100 North Point Center East, Suite 600
Alpharetta, GA 30022
Re: Registration Statement on Form S-3
Ladies and Gentlemen:
You have requested our opinion, as special counsel to Schweitzer-Mauduit International, Inc., a Delaware corporation (the “Company”), with respect to certain matters in connection with the offering by the Company of up to 2,070,000 shares of the Company’s common stock, par value $0.10 (the “Shares”), including an option granted to the underwriters to purchase up to 270,000 additional shares of common stock, pursuant to a Registration Statement on Form S-3 (Registration Statement No. 333-162991) (the “Registration Statement”), filed with the Securities and Exchange Commission (the “Commission”) under the Securities Act of 1933, as amended (the “Act”), the related prospectus dated November 9, 2009 (the “Base Prospectus”), and the prospectus supplement relating to the Shares filed with the Commission pursuant to Rule 424(b) of the rules and regulations promulgated under the Act (the “Prospectus Supplement” and collectively with the Base Prospectus, the “Prospectus”).
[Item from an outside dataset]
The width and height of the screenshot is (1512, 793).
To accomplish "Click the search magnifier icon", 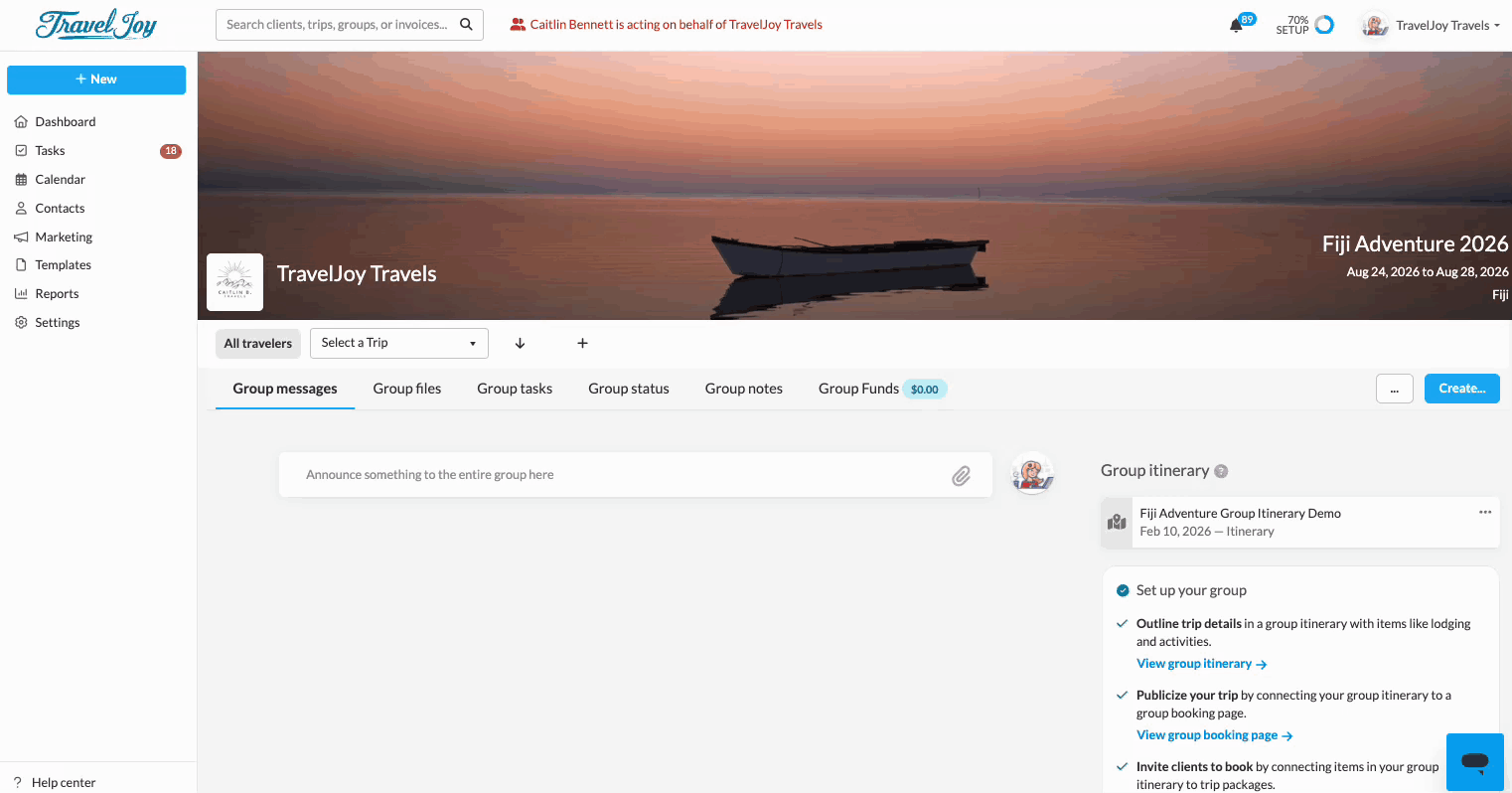I will click(x=466, y=25).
This opinion is being provided at your request for incorporation by reference into the Registration Statement.
In connection with this opinion, we have examined originals, or copies certified or otherwise identified to our satisfaction, of such instruments, certificates, records and documents, and have reviewed such questions of law, as we have deemed necessary or appropriate for purposes of this opinion. In such examination, we have assumed the genuineness of all signatures, the authenticity of all documents submitted to us as originals, the conformity to the original documents of all documents submitted as copies and the authenticity of the originals of such latter documents. As to any facts material to our opinion, we have relied upon the aforesaid instruments, certificates, records and documents and inquiries of your representatives.
Based upon the foregoing examination, we are of the opinion that the Shares have been duly authorized and, when issued by you in the manner contemplated by the Registration Statement and the Prospectus, will be validly issued, fully paid and nonassessable.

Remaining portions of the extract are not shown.